Three years ago, the pipeline was rejected by the Pinelands Commission, which was was enacted to preserve and protect the park when congress passed the National Parks and Recreation Act of 1978. The group is poised for a revote on Friday.

New Jersey governor Chris Christie has restructured the commission since its members last voted on the pipeline. In January of 2016, Christie removed the chairman, Former Camden County Freeholder Mark S. Lohbauer (who opposed the pipeline) and replaced him with Lumberton Mayor Sean Earlen, who has since recommended that the commission approve the pipeline.

Multiple environmental groups have criticized Christie’s push for the pipeline as well as his decision to remove Lohbauer from the chairman position, which they claimed was a tactic to ensure approval of the project.

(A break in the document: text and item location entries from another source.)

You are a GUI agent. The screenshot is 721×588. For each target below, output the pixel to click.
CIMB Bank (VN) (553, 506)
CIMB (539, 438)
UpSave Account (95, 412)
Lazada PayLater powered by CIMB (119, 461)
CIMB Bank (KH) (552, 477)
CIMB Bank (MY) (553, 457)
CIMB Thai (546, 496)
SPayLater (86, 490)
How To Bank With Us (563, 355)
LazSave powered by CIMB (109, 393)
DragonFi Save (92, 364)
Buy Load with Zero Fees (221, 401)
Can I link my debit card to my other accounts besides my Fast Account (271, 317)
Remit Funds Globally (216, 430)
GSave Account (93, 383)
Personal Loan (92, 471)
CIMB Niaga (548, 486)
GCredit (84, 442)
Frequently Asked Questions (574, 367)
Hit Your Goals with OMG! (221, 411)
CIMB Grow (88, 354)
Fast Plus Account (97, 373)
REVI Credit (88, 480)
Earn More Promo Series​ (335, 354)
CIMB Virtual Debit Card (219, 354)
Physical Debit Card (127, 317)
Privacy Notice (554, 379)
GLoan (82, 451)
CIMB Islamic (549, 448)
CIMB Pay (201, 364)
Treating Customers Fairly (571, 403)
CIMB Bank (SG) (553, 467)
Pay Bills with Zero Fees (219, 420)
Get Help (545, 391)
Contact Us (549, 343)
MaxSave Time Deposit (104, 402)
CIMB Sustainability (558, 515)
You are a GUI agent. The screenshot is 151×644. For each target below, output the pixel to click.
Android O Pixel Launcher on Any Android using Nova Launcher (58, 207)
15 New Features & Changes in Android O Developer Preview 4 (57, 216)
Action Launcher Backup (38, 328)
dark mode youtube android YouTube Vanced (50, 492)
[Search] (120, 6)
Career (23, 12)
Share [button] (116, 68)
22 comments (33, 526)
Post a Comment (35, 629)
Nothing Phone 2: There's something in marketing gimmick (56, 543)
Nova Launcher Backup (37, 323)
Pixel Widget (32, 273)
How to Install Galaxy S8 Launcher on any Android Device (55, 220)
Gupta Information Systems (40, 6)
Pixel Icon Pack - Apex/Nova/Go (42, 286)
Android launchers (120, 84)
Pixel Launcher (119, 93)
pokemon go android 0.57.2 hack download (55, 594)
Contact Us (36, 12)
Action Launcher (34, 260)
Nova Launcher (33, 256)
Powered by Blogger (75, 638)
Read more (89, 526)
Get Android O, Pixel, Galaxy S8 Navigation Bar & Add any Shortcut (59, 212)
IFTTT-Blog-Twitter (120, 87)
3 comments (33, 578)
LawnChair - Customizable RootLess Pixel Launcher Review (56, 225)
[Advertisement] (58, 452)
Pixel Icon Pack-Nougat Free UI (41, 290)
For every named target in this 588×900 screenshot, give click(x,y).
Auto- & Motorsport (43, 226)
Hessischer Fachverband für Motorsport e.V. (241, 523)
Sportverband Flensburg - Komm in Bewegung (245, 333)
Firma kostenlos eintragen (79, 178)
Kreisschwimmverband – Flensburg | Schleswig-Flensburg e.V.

“The South Jersey Gas pipeline saga has become Bridgegate in the Pines,” Doug O’Malley, director of Environment New Jersey, said in a press release at the time. “Gov. Christie has worked to usurp the independence of the Pinelands Commission by firing commissioners who had the courage to oppose the pipeline.”

Brian T. Murray, a Christie administration spokesman, said last January that Christie’s move was “nothing more” than a decision to “give another commissioner an opportunity,” according to the Ashbury Park Press.

The commission is now on the verge of approving the pipeline through the pinelands, the country’s first National Reserve and the home of 56 communities, 700,000 permanent residents and a number of threatened and endangered species, according to its website.

Last month, residents reportedly packed a building where the Pinelands Commission held a meeting to address concerns surrounding the pipeline.

Proponents of the pipeline claim it would create jobs and that environmental impact would be minimal. John Gray, deputy chief of staff for the New Jersey Department of Environmental Protection, has said that the pipeline would be built under or on the shoulder of existing roadways, according to the Ashbury Park Press.

The pinelands account for the largest span of open space on the Mid-Atlantic seaboard between Richmond and Boston. The pinelands reserve is one of the country’s 47 UN biosphere preserves – a worldwide list comprised of ecosystems nominated by national governments for their unusual scientific and natural interest.